ACTIVITY → Would you please transcribe exactly the lines from the one containing "Delete layer using red X icon" through the end of the material below, and only those?

DATA RECORDS →
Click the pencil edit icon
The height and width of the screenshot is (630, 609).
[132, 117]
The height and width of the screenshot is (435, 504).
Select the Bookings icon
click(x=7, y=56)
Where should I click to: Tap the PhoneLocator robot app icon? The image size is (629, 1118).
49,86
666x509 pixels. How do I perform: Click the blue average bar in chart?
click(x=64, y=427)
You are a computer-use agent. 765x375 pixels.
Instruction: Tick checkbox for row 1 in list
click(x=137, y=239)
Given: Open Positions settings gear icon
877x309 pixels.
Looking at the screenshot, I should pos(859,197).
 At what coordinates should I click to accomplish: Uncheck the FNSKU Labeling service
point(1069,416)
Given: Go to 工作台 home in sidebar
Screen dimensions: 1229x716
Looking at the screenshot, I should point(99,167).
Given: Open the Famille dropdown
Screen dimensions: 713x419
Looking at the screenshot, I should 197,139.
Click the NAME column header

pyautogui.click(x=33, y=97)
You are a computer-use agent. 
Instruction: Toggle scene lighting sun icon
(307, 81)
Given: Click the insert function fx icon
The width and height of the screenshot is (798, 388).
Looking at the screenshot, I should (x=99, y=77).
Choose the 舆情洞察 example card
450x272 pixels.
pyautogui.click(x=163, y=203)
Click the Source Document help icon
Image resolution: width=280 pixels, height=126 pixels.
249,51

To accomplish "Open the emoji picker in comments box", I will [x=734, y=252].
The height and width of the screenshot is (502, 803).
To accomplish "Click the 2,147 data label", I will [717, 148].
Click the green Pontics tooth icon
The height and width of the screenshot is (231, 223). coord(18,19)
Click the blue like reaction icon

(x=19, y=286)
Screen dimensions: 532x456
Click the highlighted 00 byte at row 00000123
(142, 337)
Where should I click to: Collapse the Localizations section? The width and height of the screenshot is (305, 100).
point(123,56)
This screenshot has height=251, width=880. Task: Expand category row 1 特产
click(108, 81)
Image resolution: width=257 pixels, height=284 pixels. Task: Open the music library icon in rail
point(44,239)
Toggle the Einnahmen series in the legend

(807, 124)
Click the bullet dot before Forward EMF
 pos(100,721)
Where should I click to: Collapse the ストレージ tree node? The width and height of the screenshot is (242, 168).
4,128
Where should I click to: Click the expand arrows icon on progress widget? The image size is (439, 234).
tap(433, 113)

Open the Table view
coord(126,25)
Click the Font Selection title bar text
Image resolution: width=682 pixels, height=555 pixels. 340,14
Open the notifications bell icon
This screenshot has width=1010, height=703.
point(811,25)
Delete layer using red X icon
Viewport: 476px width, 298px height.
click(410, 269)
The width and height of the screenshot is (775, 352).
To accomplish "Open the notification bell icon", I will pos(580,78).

ANSWER FOR THIS EXERCISE →
Delete layer using red X icon
Viewport: 476px width, 298px height.
click(410, 269)
The width and height of the screenshot is (775, 352).
To accomplish "Open the notification bell icon", I will pos(580,78).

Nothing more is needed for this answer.